Medicare does not cover refraction exams, even after cataract surgery. The exclusion is broad and explicit: the Medicare Benefit Policy Manual states that “eye refractions by whatever practitioner and for whatever purpose performed” are not covered. This surprises many people because Medicare does cover cataract surgery itself and even a pair of glasses afterward, but the refraction needed to write that glasses prescription falls into a coverage gap.
Why Refraction Is Excluded
Refraction is the part of an eye exam where your doctor determines your exact lens prescription, typically by having you look through a series of lenses and say which is clearer. Medicare classifies this as a “routine” service and groups it alongside routine physicals, hearing aid exams, and eyeglass fittings as specifically excluded benefits under the Social Security Act. This exclusion applies regardless of the reason for the refraction or who performs it.
This means that even when refraction is medically necessary to complete your post-surgical care, Medicare treats it the same as a routine eye check.
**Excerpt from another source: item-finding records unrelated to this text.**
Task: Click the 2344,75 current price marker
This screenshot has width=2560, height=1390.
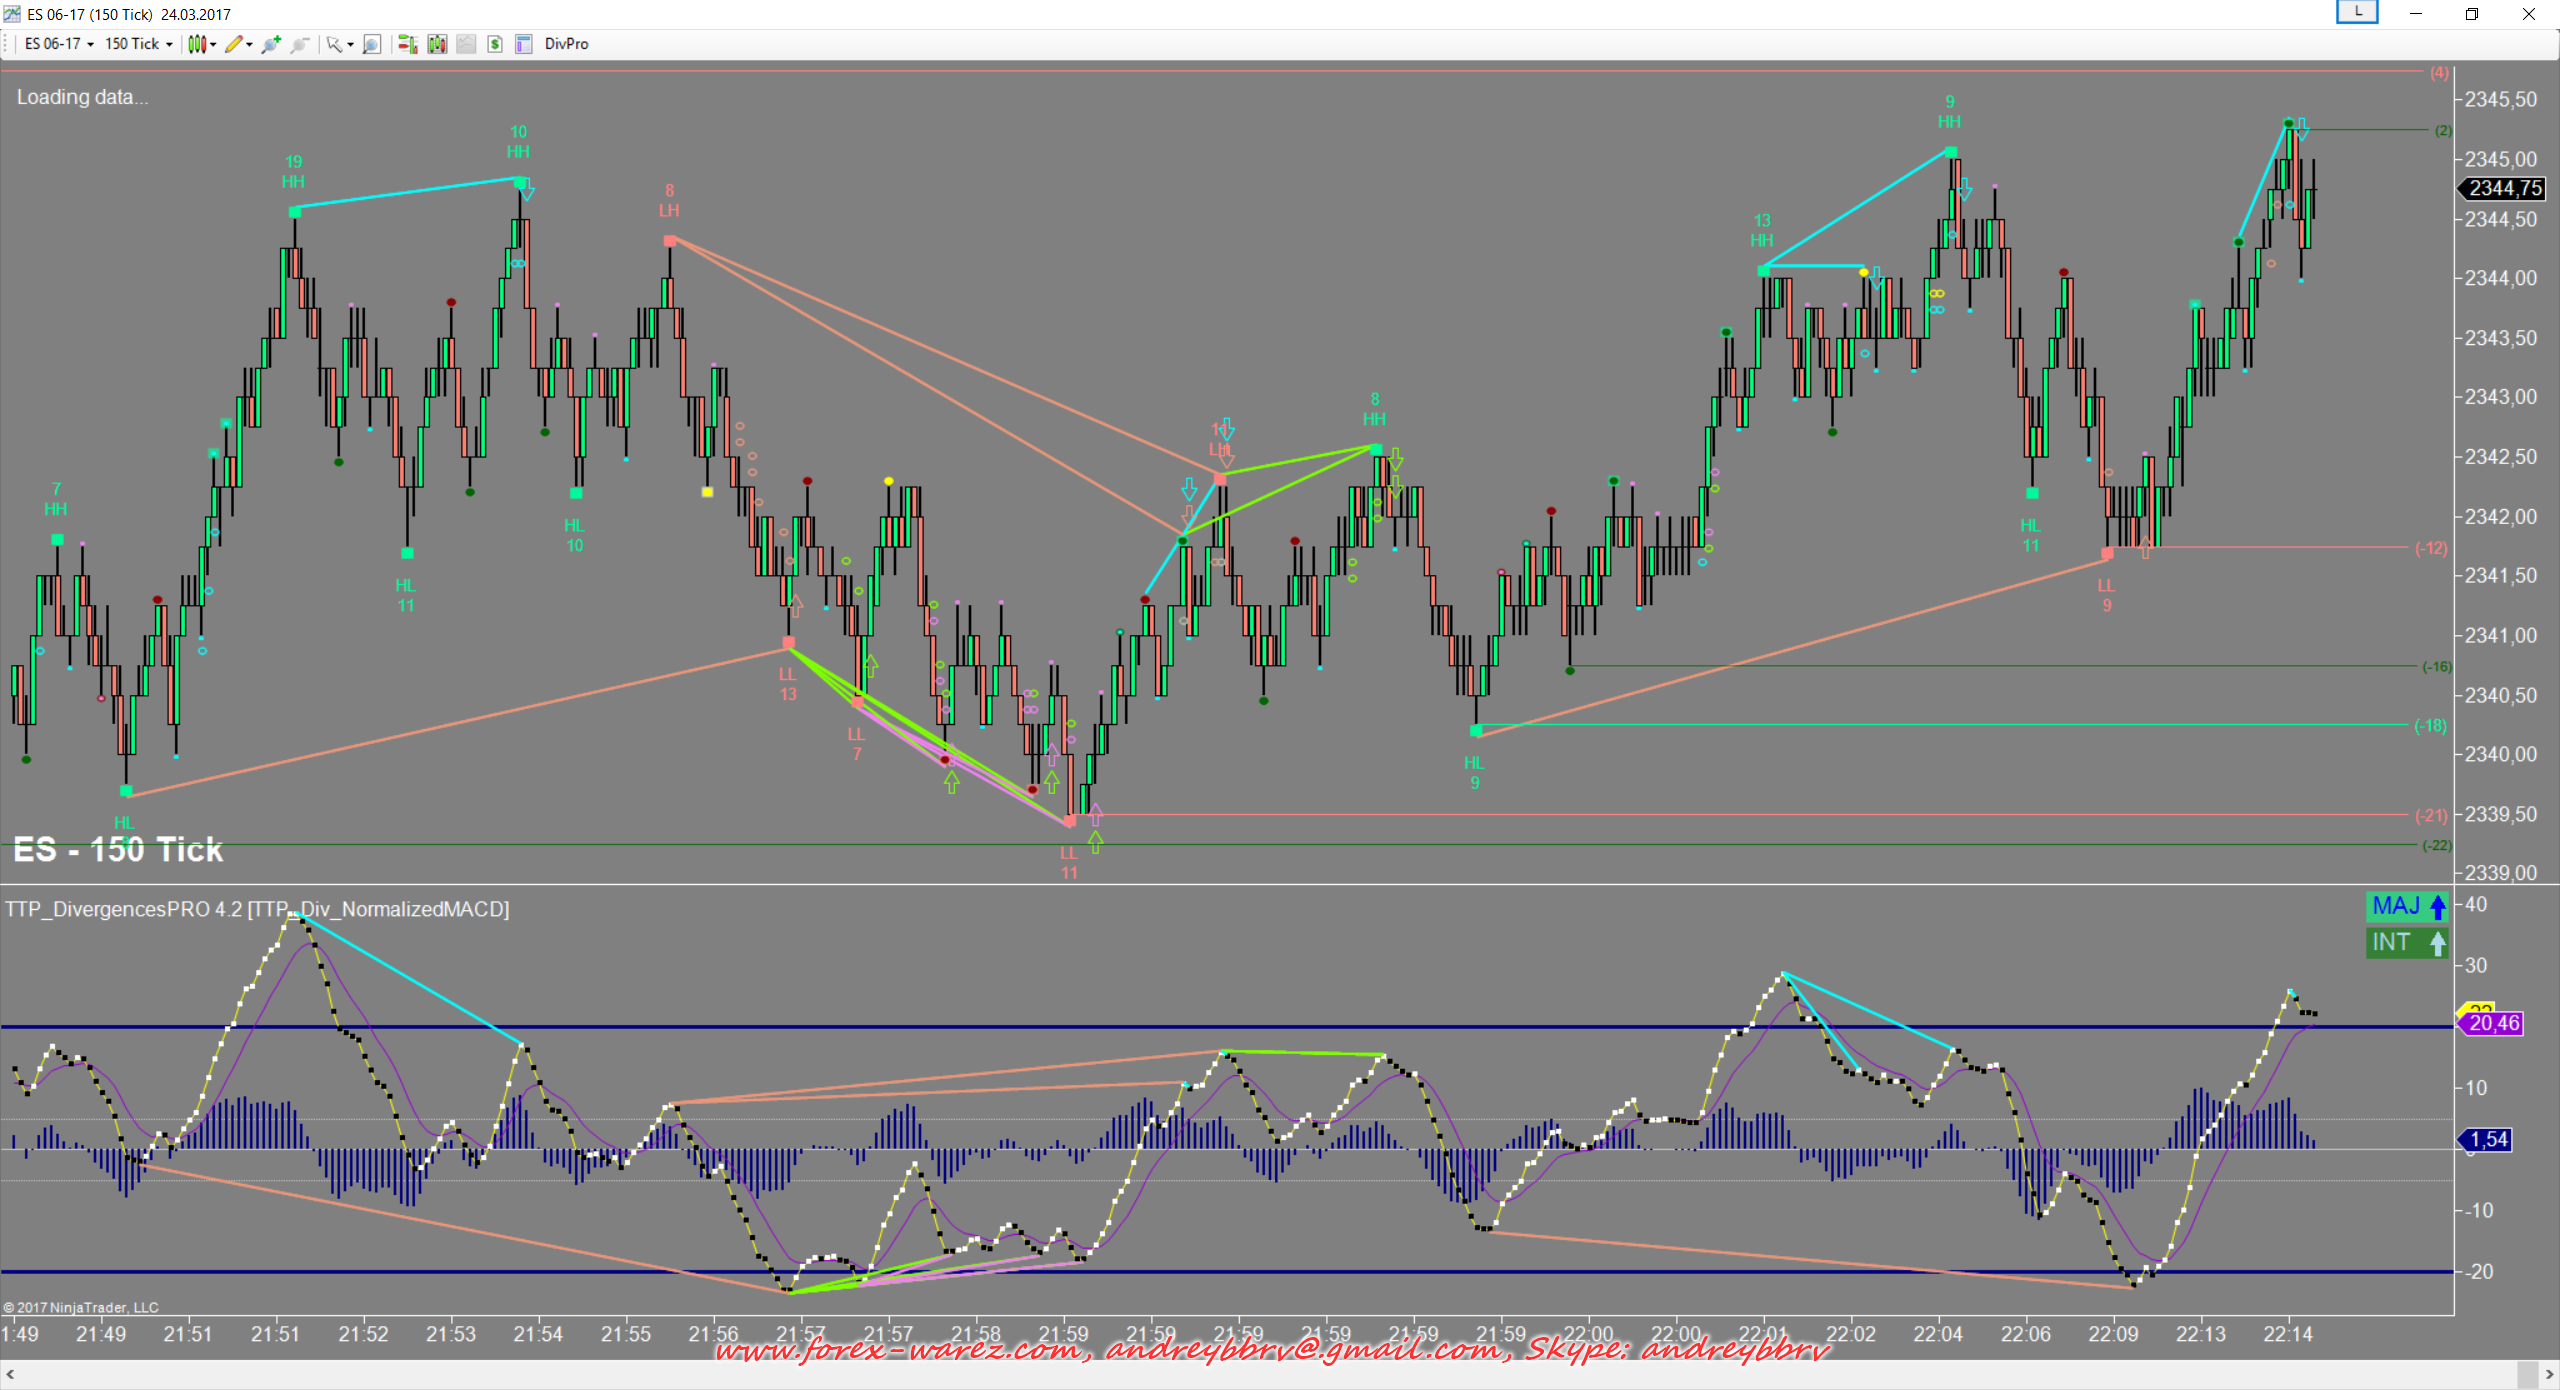Action: click(x=2505, y=188)
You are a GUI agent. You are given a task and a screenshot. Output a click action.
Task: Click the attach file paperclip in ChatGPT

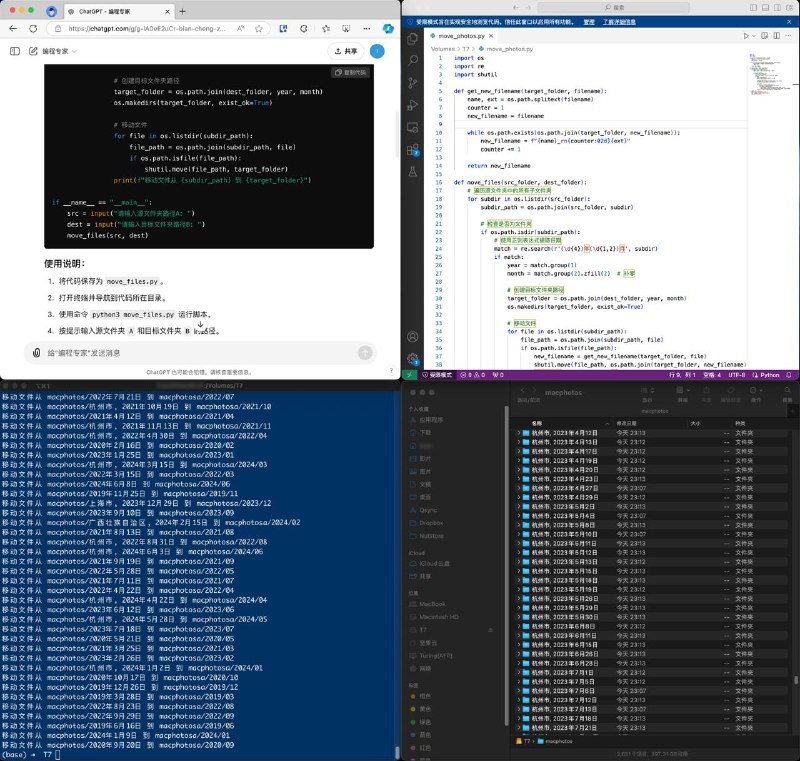(x=37, y=352)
Your surgeon still needs to do a refraction to prescribe your new glasses after cataract surgery, but Medicare considers the refraction itself your financial responsibility.
What Medicare Does Cover After Cataract Surgery
Medicare Part B covers cataract surgery that implants an intraocular lens. It also covers one pair of eyeglasses with standard frames, or one set of contact lenses, after each cataract surgery. That post-surgical eyewear benefit is unusual for Medicare, which normally doesn’t cover glasses or contacts at all.
The catch is obvious: you need a refraction to get an accurate glasses prescription, but Medicare won’t pay for the refraction that makes those covered glasses possible. So you’ll likely pay for the refraction out of pocket, then use your Medicare eyewear benefit for the glasses themselves. The surgery, the follow-up visits during the 90-day recovery window, and the glasses are covered. The refraction is not.
What You’ll Pay for the Refraction
The good news is that refraction is one of the least expensive parts of eye care. Out-of-pocket costs typically range from about $25 to $75 at most practices, though prices vary by location and provider. Some offices charge even less. If you have a Medicare Supplement (Medigap) plan or a Medicare Advantage plan with vision benefits, check whether those cover refraction, as some do.
Before performing the refraction, your provider’s office should give you a form called an Advance Beneficiary Notice of Noncoverage (ABN). This is a standard CMS form that tells you Medicare won’t pay for a specific service and asks you to acknowledge that you’ll be responsible for the charge. If your office doesn’t mention it, ask about the cost upfront so there are no surprises on your bill.
Timing: Refraction During the Post-Op Period
Cataract surgery comes with a 90-day “global period,” meaning your follow-up visits during that window are bundled into the cost of the surgery. Refraction, however, is not bundled into this global surgical package. Your doctor can bill for it separately at any point during those 90 days. In practice, most surgeons wait about four to six weeks after surgery before doing a final refraction, since your vision continues to stabilize during that time. Getting your prescription too early can result in glasses that don’t work well once your eye fully heals.
Because the refraction is billed separately from the surgery’s global package, you’ll see it as a distinct charge. It will be billed under CPT code 92015, and since Medicare denies this code, the full amount comes to you. Again, this is typically a modest charge compared to the surgery and eyewear costs.
How to Make the Most of Your Eyewear Benefit
Once your refraction is done and your new prescription is stable, you can use your Medicare Part B benefit for one pair of glasses with standard frames or one set of contacts. A few practical points to keep in mind:
- One pair per surgery: If you have cataract surgery on both eyes at different times, you’re entitled to a pair of glasses after each procedure. Many people wait until both eyes are done before filling a prescription.
- Standard frames only: Medicare covers basic frames. If you choose upgraded or designer frames, you pay the difference.
- Part B cost-sharing applies: You’ll still owe the Part B deductible (if you haven’t met it) and the standard 20% coinsurance on the glasses.
- Use a Medicare-participating provider: Your eyewear supplier needs to accept Medicare assignment for the benefit to apply.
Planning the timing of your refraction and glasses order around both eyes’ surgeries can save you money and ensure you end up with the most accurate prescription possible.